Итак, даже сама Европа отличается большой пестротой. В одной стране — наивысший расцвет капиталистического промышленного производства — такова Англия; в других местах сохраняется процветающее или захиревшее ремесло, как, например, от Парижа до Неаполя, если мы хотим представить себе этот факт в обоих его крайних проявлениях. В одной стране деревня почти полностью индустриализирована, как это наблюдается в той же Англии, в других — крестьянство прозябает, погруженное в идиотизм деревенской жизни в его многообразных традиционных формах, как это имеет место в Италии и Австрии, причем в последней — в еще большей степени, чем в Италии. В то время как в одной стране политическое управление государством осуществляется — как это и подобает прозаическому сознанию буржуазии, которая знает свое дело, ибо она действительно сама завоевала занимаемое ею положение — наиболее надежными методами, путем неприкрытого классового господства в его отчетливо выраженных формах (любой поймет, конечно, что я имею здесь в виду Францию), в других странах, особенно в Германии, старые феодальные обычаи, протестантское лицемерие и трусость буржуазии, использующей благоприятную экономическую обстановку, не внося в нее революционного духа и смелости,— все это дает существующему государству возможность сохранять лживую видимость якобы выполняемой им этической миссии (о, тупые и ретроградные немецкие профессора, под какими только малоаппетитными и неудобоваримыми соусами не подавали вы эту государственную этику, и вдобавок— прусского государства!). Здесь и там современное капиталистическое производство внедряется в странах, которые в других аспектах не принимают участия в буржуазном движении, в особенности в политическом аспекте, как это имеет место в несчастной Польше, или же такое производство проникает лишь окольным путем, как в южнославянских странах.

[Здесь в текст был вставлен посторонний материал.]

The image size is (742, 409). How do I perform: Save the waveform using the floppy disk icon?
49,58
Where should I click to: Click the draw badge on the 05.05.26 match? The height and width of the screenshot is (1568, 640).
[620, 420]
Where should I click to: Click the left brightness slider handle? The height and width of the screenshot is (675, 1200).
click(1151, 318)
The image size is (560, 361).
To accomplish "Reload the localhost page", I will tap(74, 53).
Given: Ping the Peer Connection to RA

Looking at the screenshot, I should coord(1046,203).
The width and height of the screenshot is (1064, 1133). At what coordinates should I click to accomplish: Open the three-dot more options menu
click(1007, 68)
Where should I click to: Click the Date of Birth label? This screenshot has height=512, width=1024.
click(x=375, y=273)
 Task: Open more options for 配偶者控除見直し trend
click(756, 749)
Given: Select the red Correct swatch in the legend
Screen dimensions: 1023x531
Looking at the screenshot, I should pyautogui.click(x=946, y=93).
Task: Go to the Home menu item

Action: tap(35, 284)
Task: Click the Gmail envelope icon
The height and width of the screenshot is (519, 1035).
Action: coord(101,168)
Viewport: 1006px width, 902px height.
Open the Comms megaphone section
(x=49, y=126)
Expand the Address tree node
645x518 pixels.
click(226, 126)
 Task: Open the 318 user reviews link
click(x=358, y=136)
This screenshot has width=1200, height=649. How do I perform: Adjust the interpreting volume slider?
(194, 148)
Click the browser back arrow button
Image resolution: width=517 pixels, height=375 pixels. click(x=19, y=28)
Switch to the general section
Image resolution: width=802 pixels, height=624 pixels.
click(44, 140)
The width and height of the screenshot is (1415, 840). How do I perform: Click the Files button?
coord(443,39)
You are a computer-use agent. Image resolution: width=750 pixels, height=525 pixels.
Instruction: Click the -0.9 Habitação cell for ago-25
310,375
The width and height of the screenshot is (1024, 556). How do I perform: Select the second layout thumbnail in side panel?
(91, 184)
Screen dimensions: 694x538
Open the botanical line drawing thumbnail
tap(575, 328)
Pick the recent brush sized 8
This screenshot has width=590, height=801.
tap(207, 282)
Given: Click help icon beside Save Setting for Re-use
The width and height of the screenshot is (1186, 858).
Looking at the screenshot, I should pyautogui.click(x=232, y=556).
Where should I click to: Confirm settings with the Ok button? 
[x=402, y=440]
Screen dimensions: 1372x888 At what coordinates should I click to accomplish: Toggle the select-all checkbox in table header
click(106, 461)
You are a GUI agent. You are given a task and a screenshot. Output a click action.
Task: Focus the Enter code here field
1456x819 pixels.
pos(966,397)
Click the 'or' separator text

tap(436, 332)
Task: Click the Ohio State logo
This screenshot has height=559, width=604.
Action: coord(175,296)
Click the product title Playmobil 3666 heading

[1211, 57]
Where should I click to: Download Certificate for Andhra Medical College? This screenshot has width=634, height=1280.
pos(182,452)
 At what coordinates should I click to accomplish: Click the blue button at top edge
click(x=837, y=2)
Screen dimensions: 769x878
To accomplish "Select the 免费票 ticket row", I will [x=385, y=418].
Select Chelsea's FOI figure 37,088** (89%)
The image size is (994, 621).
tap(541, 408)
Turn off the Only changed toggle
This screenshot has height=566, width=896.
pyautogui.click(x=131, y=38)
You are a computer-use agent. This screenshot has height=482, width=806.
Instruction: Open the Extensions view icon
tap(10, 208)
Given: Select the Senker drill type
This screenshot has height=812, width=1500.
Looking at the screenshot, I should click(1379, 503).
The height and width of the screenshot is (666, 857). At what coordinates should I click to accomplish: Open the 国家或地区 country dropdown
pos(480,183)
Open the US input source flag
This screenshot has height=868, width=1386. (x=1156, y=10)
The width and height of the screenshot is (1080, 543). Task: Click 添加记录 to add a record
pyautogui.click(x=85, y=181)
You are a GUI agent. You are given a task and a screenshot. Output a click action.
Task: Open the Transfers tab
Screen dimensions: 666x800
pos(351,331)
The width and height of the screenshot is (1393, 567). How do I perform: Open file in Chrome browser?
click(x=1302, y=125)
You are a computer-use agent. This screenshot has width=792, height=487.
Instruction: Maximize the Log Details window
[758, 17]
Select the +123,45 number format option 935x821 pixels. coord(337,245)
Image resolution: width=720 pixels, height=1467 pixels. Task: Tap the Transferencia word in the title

Однако наиболее резкий контраст, как будто предназначенный для того, чтобы представить на всеобщее обозрение в сжатом виде все, даже самые крайние фазы исторического процесса, являет собой Россия. Эта страна не могла пойти по пути развития крупной промышленности (такая промышленность действительно начинает развиваться в настоящее время), не выкачивая из Западной Европы, и преимущественно из Франции с ее «очаровательным» шовинизмом, те денежные средства, которые она тщетно пыталась бы извлечь из себя самой, т. е. на своей собственной огромной территории, где прозябает в условиях старых экономических форм пятьдесят миллионов крестьян. В настоящее время Россия пришла к тому, что для превращения в общество с современной экономикой, которое, вероятно, подготовит условия для соответствующей политической революции, необходимо разрушить последние остатки аграрного коммунизма [72] (здесь не следует решать вопрос о том, был ли этот коммунизм непосредственно связан по своему генезису с первобытным или же он был, как полагают некоторые, вторичного происхождения) — остатки, которые сохранялись вплоть до последнего времени в столь типичных формах и в таком объеме. Россия должна обуржуазиться, и для этого она должна прежде всего превратить землю в товар, способный в свою очередь производить товары, и одновременно обратить бывших общинников деревни в пролетариев и нищих. В Западной и Центральной Европе мы находимся, напротив, на противоположном полюсе процесса развития, едва лишь начинающегося в России. Здесь, у нас, где буржуазия уже прошла — более или менее успешно, преодолевая на своем пути самые разнообразные препятствия — столько стадий своего развития, не воспоминание о первобытном коммунизме, с великим трудом оживающее благодаря научным комбинациям в головах ученых, а сам буржуазный способ производства порождает в пролетариате стремление к социализму, который уже обрисовывается в общих контурах как указание на новый исторический период, а не как повторение того, что гибнет, подчиняясь неумолимым законам, на наших глазах в славянских странах.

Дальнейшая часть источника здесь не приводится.